> [Exercise goal]
Go to the line below containing "Contact (840, 78)" and print exactly from there through the line containing "[SeoPlus Template] (208, 2553)", both included. Print nothing else.

> [Dataset content]

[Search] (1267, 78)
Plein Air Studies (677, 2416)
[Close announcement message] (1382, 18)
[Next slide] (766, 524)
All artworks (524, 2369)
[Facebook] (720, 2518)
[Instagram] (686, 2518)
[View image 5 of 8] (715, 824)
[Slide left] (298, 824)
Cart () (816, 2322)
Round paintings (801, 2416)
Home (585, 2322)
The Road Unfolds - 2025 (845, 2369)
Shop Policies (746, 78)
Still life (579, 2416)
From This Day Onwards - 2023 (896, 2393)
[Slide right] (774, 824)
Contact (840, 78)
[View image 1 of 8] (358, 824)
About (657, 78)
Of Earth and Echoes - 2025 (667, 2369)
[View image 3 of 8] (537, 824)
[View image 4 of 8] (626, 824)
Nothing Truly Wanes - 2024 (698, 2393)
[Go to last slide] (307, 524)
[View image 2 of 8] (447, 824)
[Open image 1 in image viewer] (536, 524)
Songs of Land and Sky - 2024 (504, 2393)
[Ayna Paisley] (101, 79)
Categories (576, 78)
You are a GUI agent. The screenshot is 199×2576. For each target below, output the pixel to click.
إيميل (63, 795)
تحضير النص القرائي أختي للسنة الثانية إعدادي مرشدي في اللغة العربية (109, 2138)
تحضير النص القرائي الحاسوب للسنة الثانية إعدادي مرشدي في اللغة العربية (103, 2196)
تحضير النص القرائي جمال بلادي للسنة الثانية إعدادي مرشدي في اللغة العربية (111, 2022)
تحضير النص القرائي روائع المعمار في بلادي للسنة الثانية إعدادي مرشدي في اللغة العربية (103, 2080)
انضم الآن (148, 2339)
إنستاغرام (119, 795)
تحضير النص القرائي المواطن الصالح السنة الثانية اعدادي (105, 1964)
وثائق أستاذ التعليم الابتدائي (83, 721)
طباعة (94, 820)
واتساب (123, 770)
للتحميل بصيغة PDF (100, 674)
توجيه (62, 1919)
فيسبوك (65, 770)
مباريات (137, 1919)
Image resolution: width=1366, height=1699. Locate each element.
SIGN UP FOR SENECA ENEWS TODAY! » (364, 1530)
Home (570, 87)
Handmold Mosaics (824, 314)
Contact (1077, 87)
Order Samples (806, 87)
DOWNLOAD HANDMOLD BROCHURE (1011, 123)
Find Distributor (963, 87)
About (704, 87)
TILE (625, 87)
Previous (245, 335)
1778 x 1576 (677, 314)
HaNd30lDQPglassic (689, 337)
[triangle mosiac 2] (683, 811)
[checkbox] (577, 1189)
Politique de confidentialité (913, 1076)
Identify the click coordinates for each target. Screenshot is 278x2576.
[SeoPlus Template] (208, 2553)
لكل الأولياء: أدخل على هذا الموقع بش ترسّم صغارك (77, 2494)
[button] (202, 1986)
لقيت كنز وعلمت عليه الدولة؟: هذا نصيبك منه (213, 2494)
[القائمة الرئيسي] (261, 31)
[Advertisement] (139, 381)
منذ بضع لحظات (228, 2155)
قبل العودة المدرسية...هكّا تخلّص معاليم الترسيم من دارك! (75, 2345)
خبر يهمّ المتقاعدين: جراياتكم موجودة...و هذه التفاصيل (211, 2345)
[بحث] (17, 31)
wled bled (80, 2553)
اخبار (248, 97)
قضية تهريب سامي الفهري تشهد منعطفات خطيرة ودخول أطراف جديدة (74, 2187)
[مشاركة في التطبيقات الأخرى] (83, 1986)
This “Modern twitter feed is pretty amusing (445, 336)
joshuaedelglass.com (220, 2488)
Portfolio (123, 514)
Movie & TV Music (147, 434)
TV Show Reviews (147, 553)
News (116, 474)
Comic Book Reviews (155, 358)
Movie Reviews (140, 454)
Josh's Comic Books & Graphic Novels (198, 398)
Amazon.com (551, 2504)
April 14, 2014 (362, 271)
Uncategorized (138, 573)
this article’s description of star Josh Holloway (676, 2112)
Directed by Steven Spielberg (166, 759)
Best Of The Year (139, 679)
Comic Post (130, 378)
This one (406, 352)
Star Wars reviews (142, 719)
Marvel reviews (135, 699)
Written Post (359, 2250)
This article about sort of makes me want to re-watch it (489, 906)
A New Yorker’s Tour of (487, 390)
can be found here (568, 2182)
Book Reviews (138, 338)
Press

> [Completed task]
Contact (840, 78)
[View image 1 of 8] (358, 824)
About (657, 78)
Of Earth and Echoes - 2025 (667, 2369)
[View image 3 of 8] (537, 824)
[View image 4 of 8] (626, 824)
Nothing Truly Wanes - 2024 (698, 2393)
[Go to last slide] (307, 524)
[View image 2 of 8] (447, 824)
[Open image 1 in image viewer] (536, 524)
Songs of Land and Sky - 2024 (504, 2393)
[Ayna Paisley] (101, 79)
Categories (576, 78)
You are a GUI agent. The screenshot is 199×2576. For each target below, output the pixel to click.
إيميل (63, 795)
تحضير النص القرائي أختي للسنة الثانية إعدادي مرشدي في اللغة العربية (109, 2138)
تحضير النص القرائي الحاسوب للسنة الثانية إعدادي مرشدي في اللغة العربية (103, 2196)
تحضير النص القرائي جمال بلادي للسنة الثانية إعدادي مرشدي في اللغة العربية (111, 2022)
تحضير النص القرائي روائع المعمار في بلادي للسنة الثانية إعدادي مرشدي في اللغة العربية (103, 2080)
انضم الآن (148, 2339)
إنستاغرام (119, 795)
تحضير النص القرائي المواطن الصالح السنة الثانية اعدادي (105, 1964)
وثائق أستاذ التعليم الابتدائي (83, 721)
طباعة (94, 820)
واتساب (123, 770)
للتحميل بصيغة PDF (100, 674)
توجيه (62, 1919)
فيسبوك (65, 770)
مباريات (137, 1919)
Image resolution: width=1366, height=1699. Locate each element.
SIGN UP FOR SENECA ENEWS TODAY! » (364, 1530)
Home (570, 87)
Handmold Mosaics (824, 314)
Contact (1077, 87)
Order Samples (806, 87)
DOWNLOAD HANDMOLD BROCHURE (1011, 123)
Find Distributor (963, 87)
About (704, 87)
TILE (625, 87)
Previous (245, 335)
1778 x 1576 (677, 314)
HaNd30lDQPglassic (689, 337)
[triangle mosiac 2] (683, 811)
[checkbox] (577, 1189)
Politique de confidentialité (913, 1076)
Identify the click coordinates for each target. Screenshot is 278x2576.
[SeoPlus Template] (208, 2553)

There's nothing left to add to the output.